In a multiversal collision, Ezra Miller’s Barry Allen sees visions of heroes from DC past, many of whom are recreated posthumously, which would already be a questionable practice even if these weren’t realized with truly execrable CGI. Perhaps the one that stings the most is the decision to recreate Christopher Reeve, the original superhero movie icon, in a scene that is being routinely torn apart on social media.
And yet, as hard as it is to believe, there exists another Christopher Reeve cameo achieved with visual effects that is arguably even more shocking, for all the wrong reasons, than even The Flash‘s Superman resurrection. Airing during Super Bowl XXXIV in 2000, Nuveem Investments left audiences stunned with a commercial that predicted a utopian future where spinal paralysis had become a thing of the past, culminating in a moment in which the paraplegic Reeve is shown walking.
The ad resulted in the National Spinal Cord Injury Association being inundated with calls from those who believed Reeve (who became paralyzed from the shoulders down after a horse-riding incident in 1995) had been miraculously cured.
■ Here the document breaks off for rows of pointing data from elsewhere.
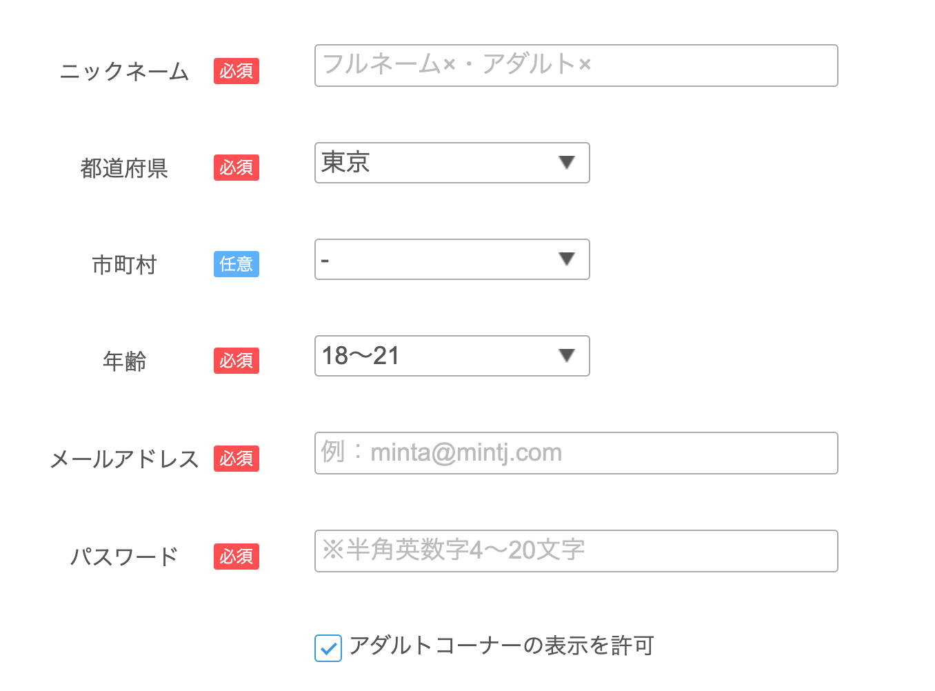
Task: Open the 年齢 dropdown showing 18〜21
Action: pyautogui.click(x=452, y=356)

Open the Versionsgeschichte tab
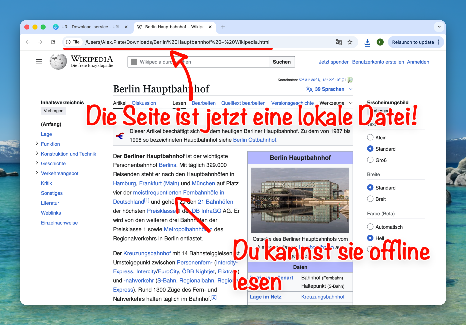pyautogui.click(x=292, y=103)
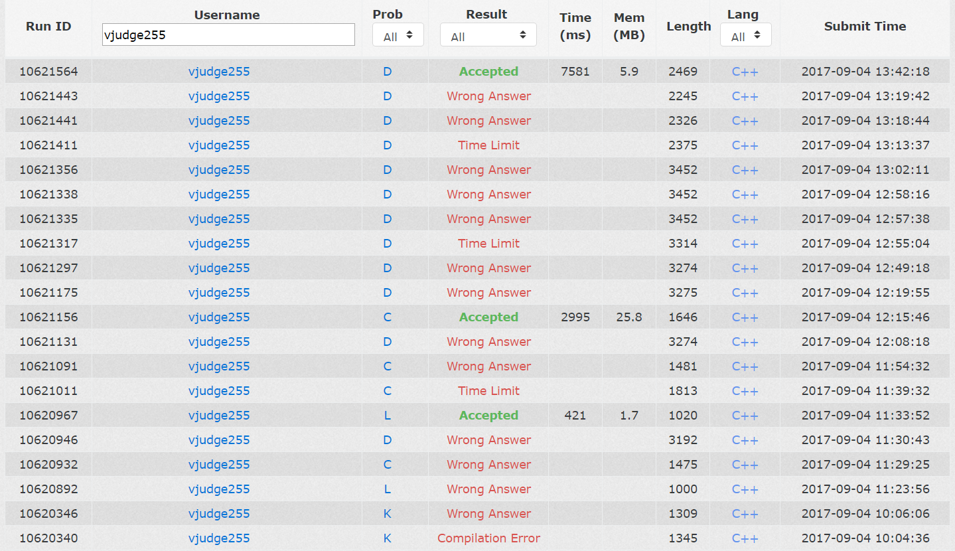Viewport: 955px width, 551px height.
Task: View Accepted result of run 10621564
Action: (x=488, y=72)
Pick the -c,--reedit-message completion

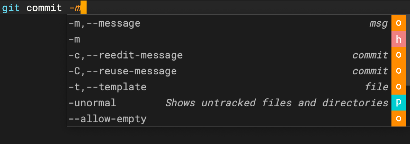click(126, 55)
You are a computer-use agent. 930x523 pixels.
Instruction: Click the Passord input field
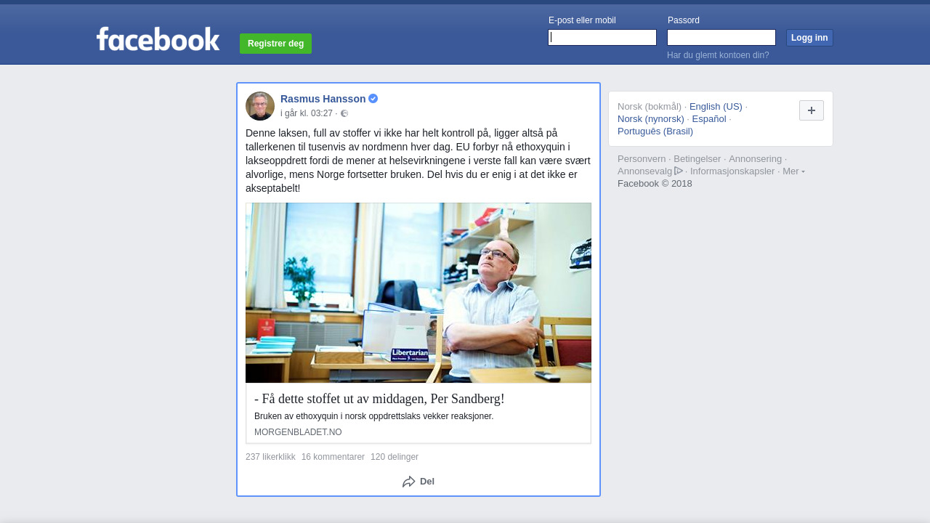pyautogui.click(x=721, y=38)
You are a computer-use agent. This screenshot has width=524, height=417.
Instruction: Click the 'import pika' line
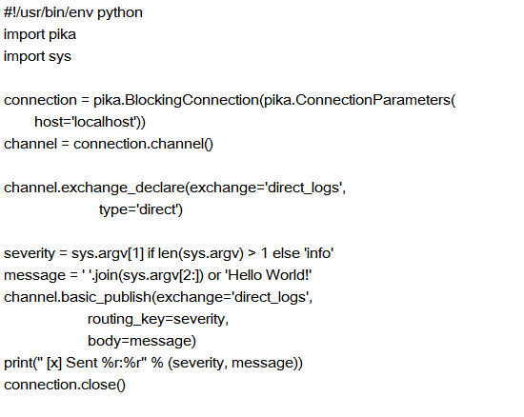tap(40, 34)
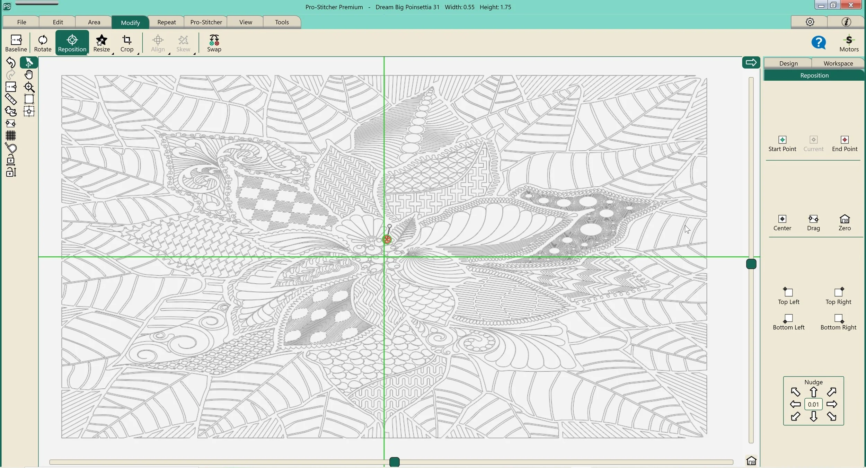Open the Rotate tool
Image resolution: width=866 pixels, height=468 pixels.
point(43,43)
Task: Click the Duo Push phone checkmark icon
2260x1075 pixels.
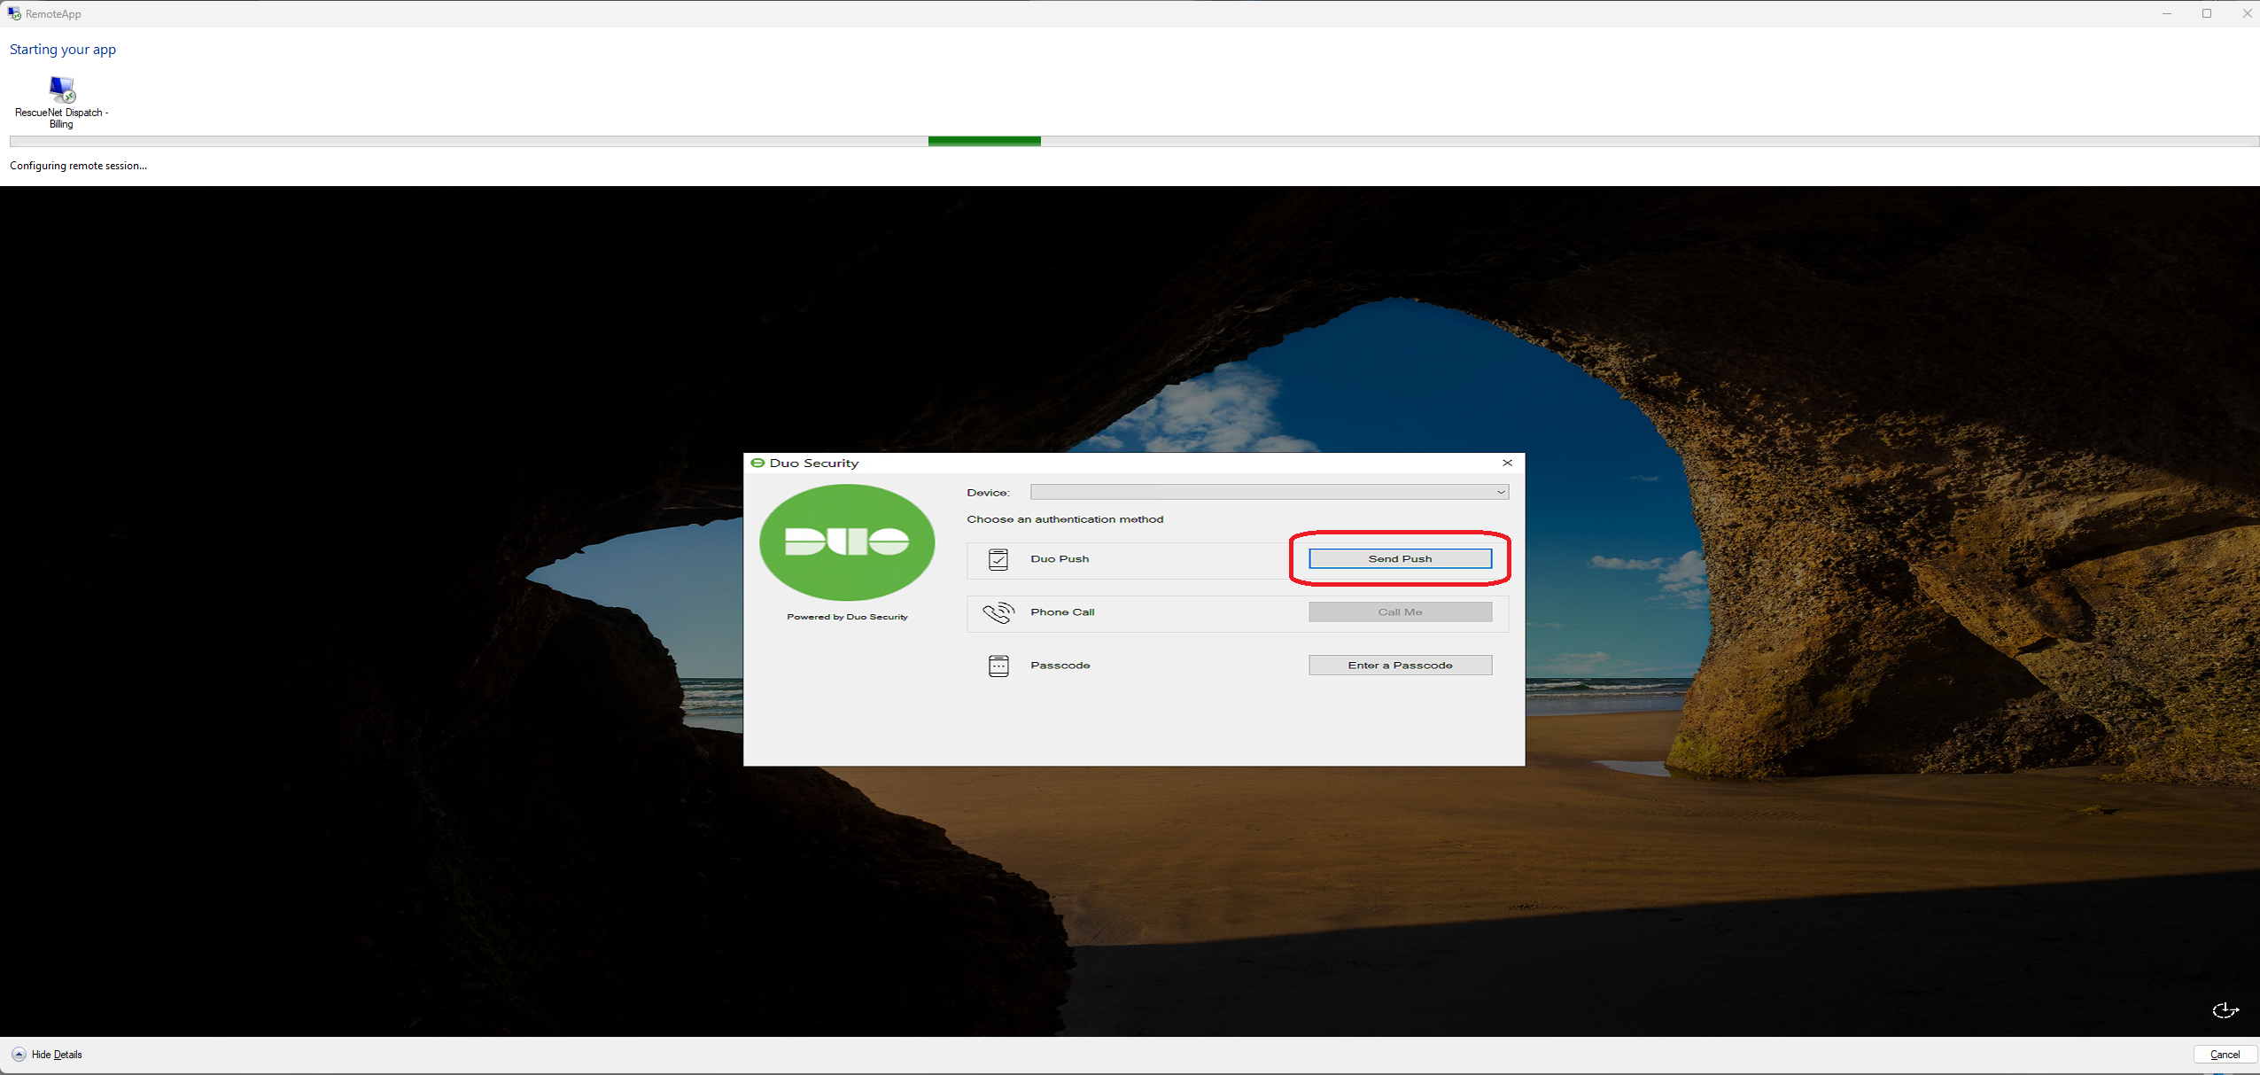Action: 998,559
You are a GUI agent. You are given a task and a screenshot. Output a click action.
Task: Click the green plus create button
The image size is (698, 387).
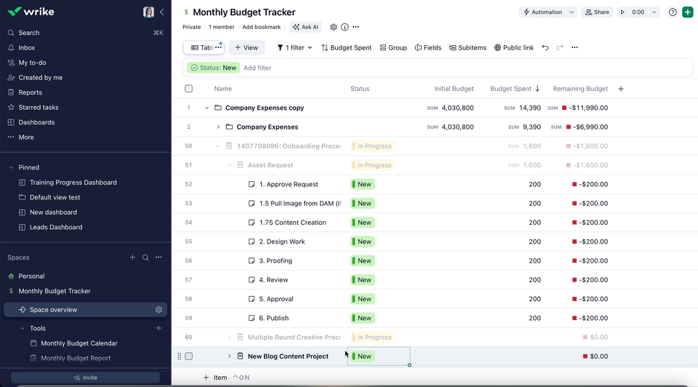point(687,12)
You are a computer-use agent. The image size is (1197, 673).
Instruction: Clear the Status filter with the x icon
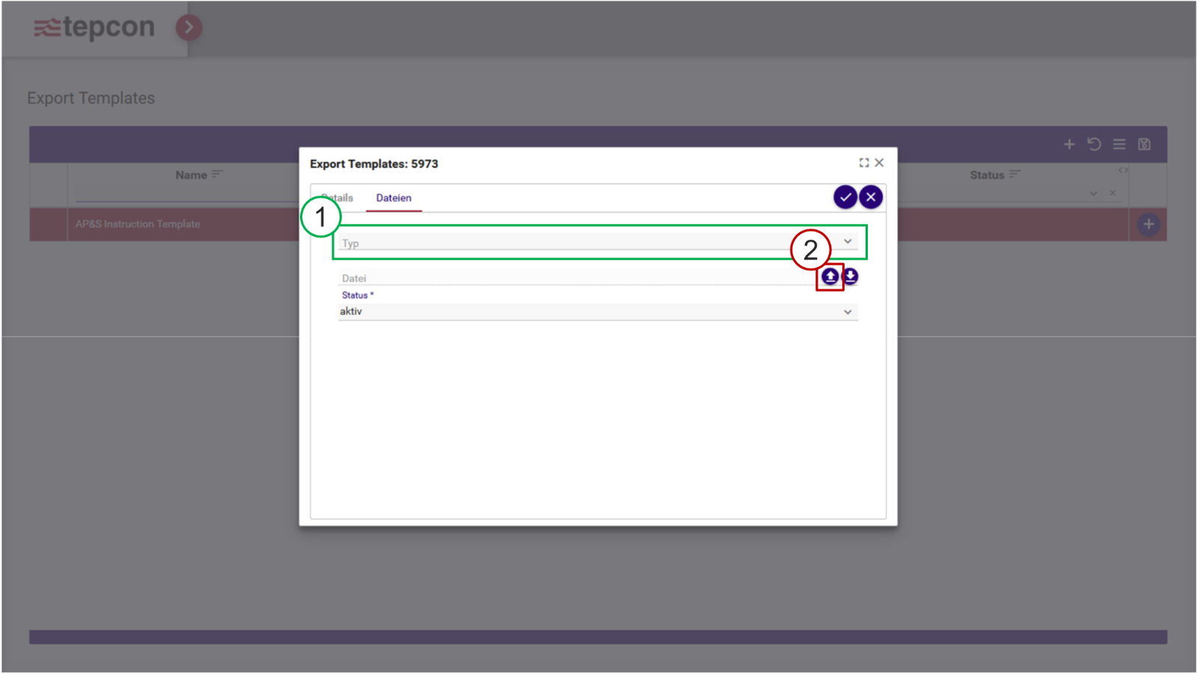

Many of these calls came from disabled individuals or able-bodied people with disabled relatives who were eager to know how Reeve’s “recovery” had come about or else if it was a plausible prediction.
Although clearly engineered as a rather bare-faced example of “inspiration porn,” the Nuveem commercial had the unwanted affect of raising hopes that this bit of visual trickery was either already reality or could become so in just a few short years. “When you go out with an advertisement like that you tread a very, very narrow line between trying to be creative…and being misleading,” the NSCIA’s executive director Thomas Countee Jr. said in response to it.
In contrast, The Flash‘s Reeve cameo may be ghoulish due to it being produced long after Reeve’s death, but at least its poor CGI means it can’t be guilty of misleading anyone that the much-missed actor and activist (who was a great supporter of advancements in stem cell research to combat spinal injuries) was still alive.